At the age of 17, Agnès Debizet decided to embroider a tablecloth. She began by carefully stitching a border, line after line of dark and light blue. After a couple of weeks, working on it everywhere she went, the person she was making it for disappeared from her life. The pattern went rogue and the work transformed from a domestic pursuit to a years-long artistic one. She added two phoenix-like figures in the centre, surrounding them with birds in flight. Twenty years after she had started, she finally finished it. Today the astonishing piece hangs in a back room of her apartment in the Marais.
Agnès Debizet in her Marais home and atelier © Romain Laprade
The 68-year-old French artist has lived there since the late 1990s. With her late husband, Lucien, she raised four children in the flat and handcrafted almost every object across its dozen or so rooms – from the living-room bookshelves, constructed with wooden planks, to a chandelier made of champagne muselets. It’s also been a studio-hub for her decades-long artistic practice, not in textiles but in ceramics – examples of which are the subject of a newly opened solo show at Galerie Gastou.

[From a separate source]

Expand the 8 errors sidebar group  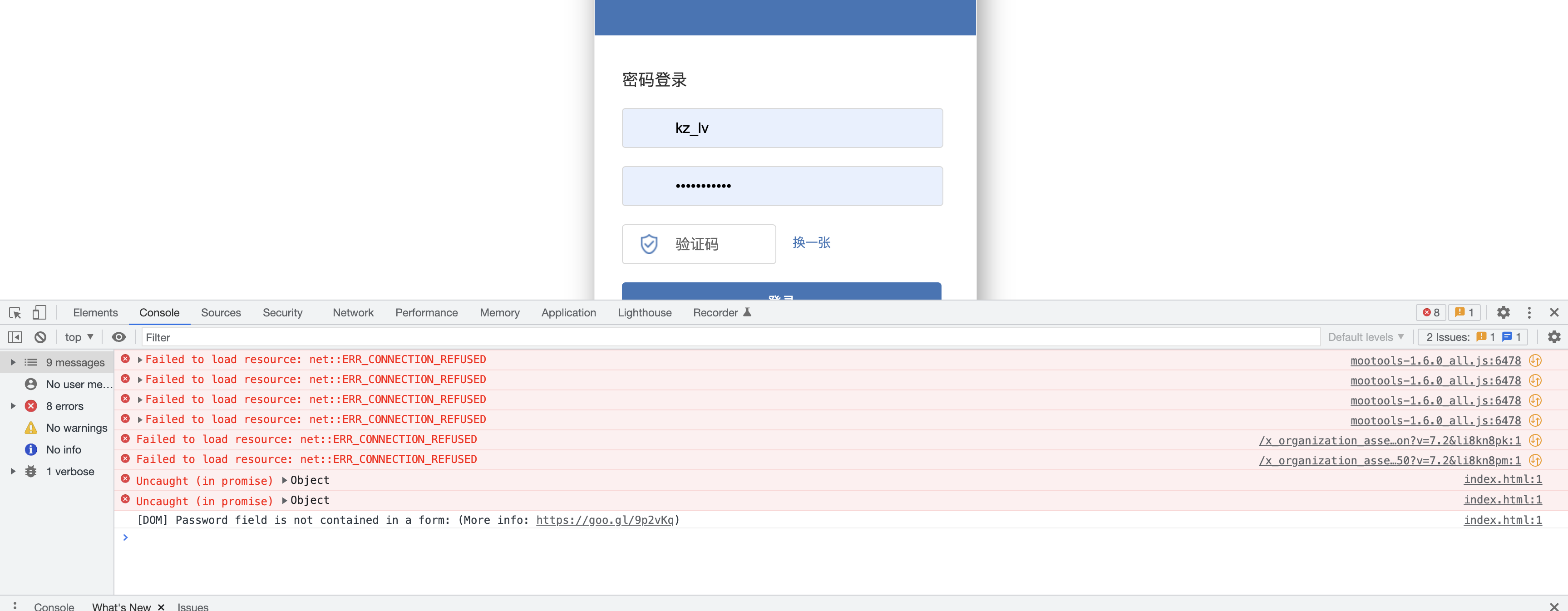[13, 406]
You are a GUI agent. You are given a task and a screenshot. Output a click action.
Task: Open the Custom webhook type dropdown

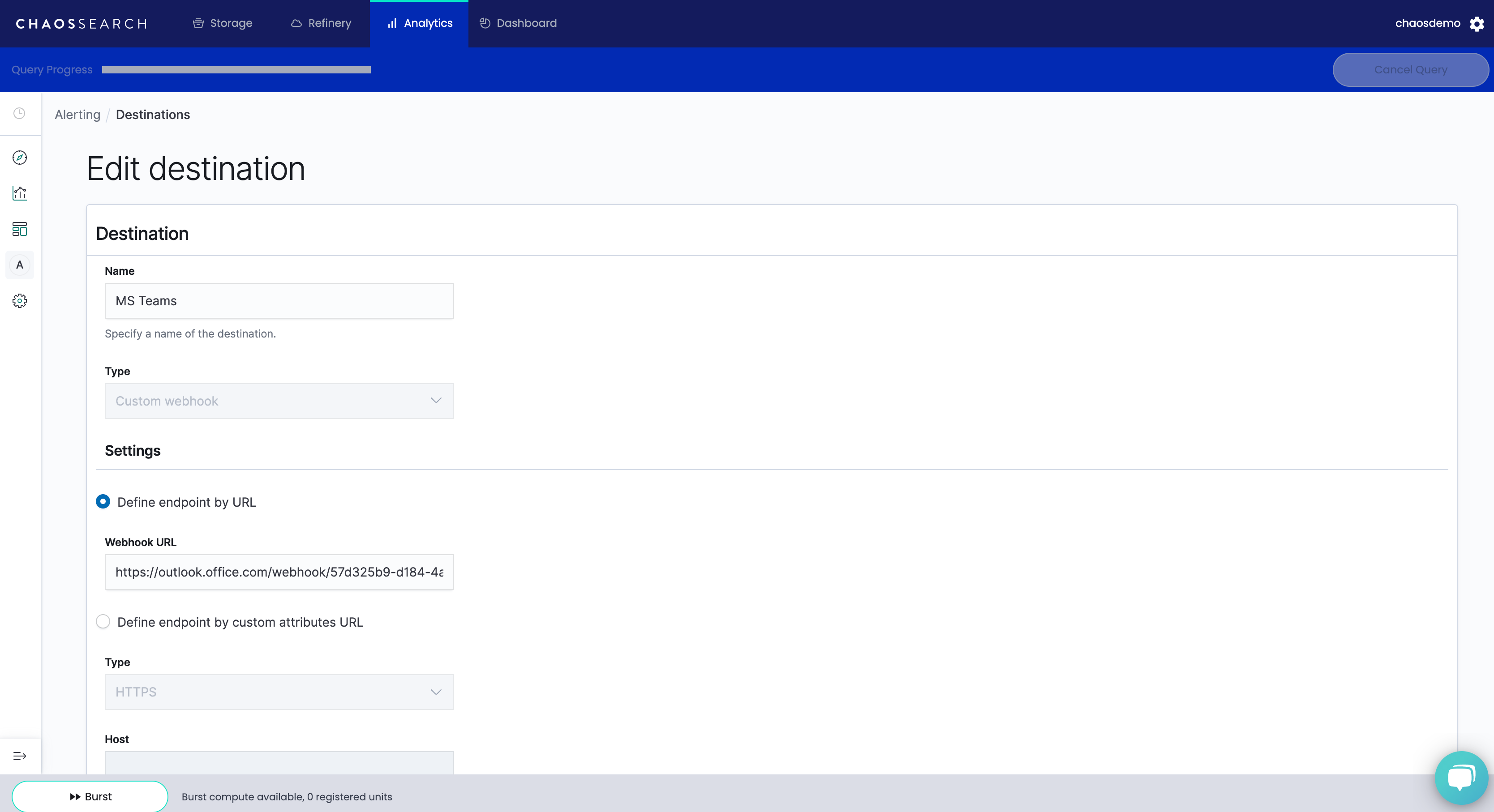coord(279,401)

“From the first moment I took clay in my hands, I knew I would be able to create a whole world of forms with it,” says Debizet, petite and energetic with wiry white hair. In the 1980s, she took night classes at the Paris pottery studio overseen by ceramicist Albert Minot, but she is mostly self-taught. Her process is one of constant experimentation, from which she builds coiling sculptural forms resembling strange plant life and otherworldly creatures. Some have bubbling textures, others are laced with holes. If one of her pieces cracks or explodes in the kiln, she repairs it in a variety of self-invented ways.